I've written before about the crazy phenomenon in which newspapers send waves of staffers to cover sports events or political conventions. This happens regardless of whether those staffers truly add much to readers' understanding of events that are being widely covered elsewhere (not to mention available on live TV or webcast). It seems kind of obvious, in these newsroom cost-cutting days, that this redundant, multi-layered coverage is a waste of resources. But that message seems to move slowly through the brains of old-line newspaper editors.
The lightbulb seems to have finally gone off at Tribune Co., the paradigm of cost-slashing, which is finally reining in its various papers' tendency to duplicate sports coverage. Apparently it dawned on Tribune's beleaguered leaders that the chain had 14 reporters, columnists and photogs at this year's Super Bowl, even though neither Super Bowl team came from a city where Tribune actually has a newspaper. Not a great use of resources. You have to wonder why it took them so long to figure this out, but good for them.
In a similar vein, the Dayton Daily News recently put out to pasture its longtime baseball writer, Hal McCoy, rather than spending $250,000 a year to have him cover the Cincinnati Reds, who hardly lack for coverage from other, cheaper sources, including the AP. McCoy may be a Hall of Famer, but it's hard to understand why the Dayton paper needs to cover a pro sports team located 50 miles away rather than, say, using that $250,000 to double down on coverage of truly local sports. (Not that that's what the money saved will probably be used for, alas.)

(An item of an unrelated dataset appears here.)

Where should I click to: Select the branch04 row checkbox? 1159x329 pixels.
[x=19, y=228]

These are the kinds of obvious—yet obviously difficult—decisions that newspapers are long overdue to make to try to get their costs in line with the huge drop in revenue over the past couple of years. A lot of newspaper cutbacks are quite painful, but these seem to be pretty straightforward. Still, they've been a long time coming. Maybe now papers can start in on other unnecessary—but ego-satisfying—positions like, say, film and TV critics, food writers or travel or health sections. In fatter, happier times, such luxuries could sort of be forgiven. But in today's environment, editors at metro dailies have got to put their resources into (local) journalism that readers can't get anywhere else. It's amazing that that's still not obvious.

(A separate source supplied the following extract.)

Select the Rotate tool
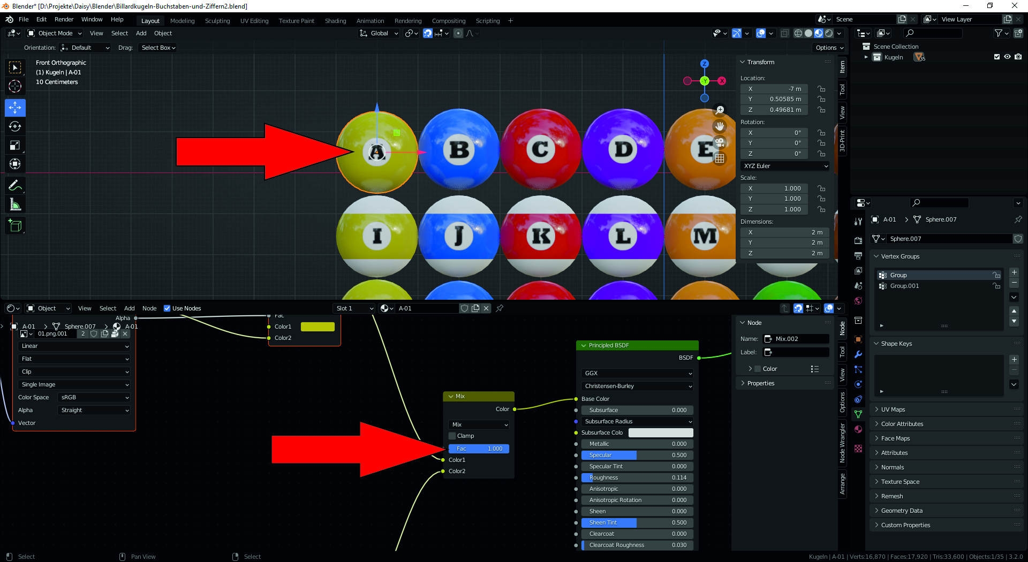 click(x=15, y=126)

A slightly different take...
It didn't make sense to send 14 staffers to the Super Bowl ... to do the same kinds of stories and notes packages. It never made sense, not this year or in years past. And they're only changing now due to costs restrictions.

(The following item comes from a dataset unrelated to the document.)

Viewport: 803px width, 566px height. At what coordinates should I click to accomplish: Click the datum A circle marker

It would make sense for Tribune Company to send their own squadron of veteran and expert reporters and photogs to one of the biggest sporting events of the year if there was a truly coordinated effort to use that news team to produce a rich (and sponsored) Super Bowl multi-platform news product that readers would devour in each of those newspaper's cities (and elsewhere across the web).
Imagine the traffic and advertiser interest a Tribune Company Super Bowl site might draw with that kind of content and the firepower of links from the top newspaper websites.
Posted by: Chris M. | August 13, 2009 at 10:46 AM
First of all, the Super Bowl is a national story. And why are you "hatin" on those journalists? They got to go to the Super Bowl, who cares if it was unnecessary? As an aspiring sports journalist, I hope that none of my possible future employers happen to read this. Thanks.
Posted by: C | August 14, 2009 at 01:45 PM
C: I'd suggest that as part of your education as an aspiring sports journalist, you take some classes on the business of journalism. I think you'll quickly find out that the (new) reality of the business is that unnecessary coverage is no longer paid for by smart news organizations that hope to have a long-term future. Hence the Tribune's decision. Covering something simply because it's there, or cool, or fun for the journalists, doesn't cut it anymore.
Posted by: Mark Potts | August 14, 2009 at 04:00 PM
With so many reporters covering the same story, there's little wonder that news has become a commodity. I was sent by my editor to cover the US operations in Afghanistan in October 2001.
When I got to Uzbekistan I was amazed to see the media circus. 100 reporters from around the world covering the same story, attending the same press conferences, speaking to the same sources.
We know what happens to the price when the product becomes a commodity.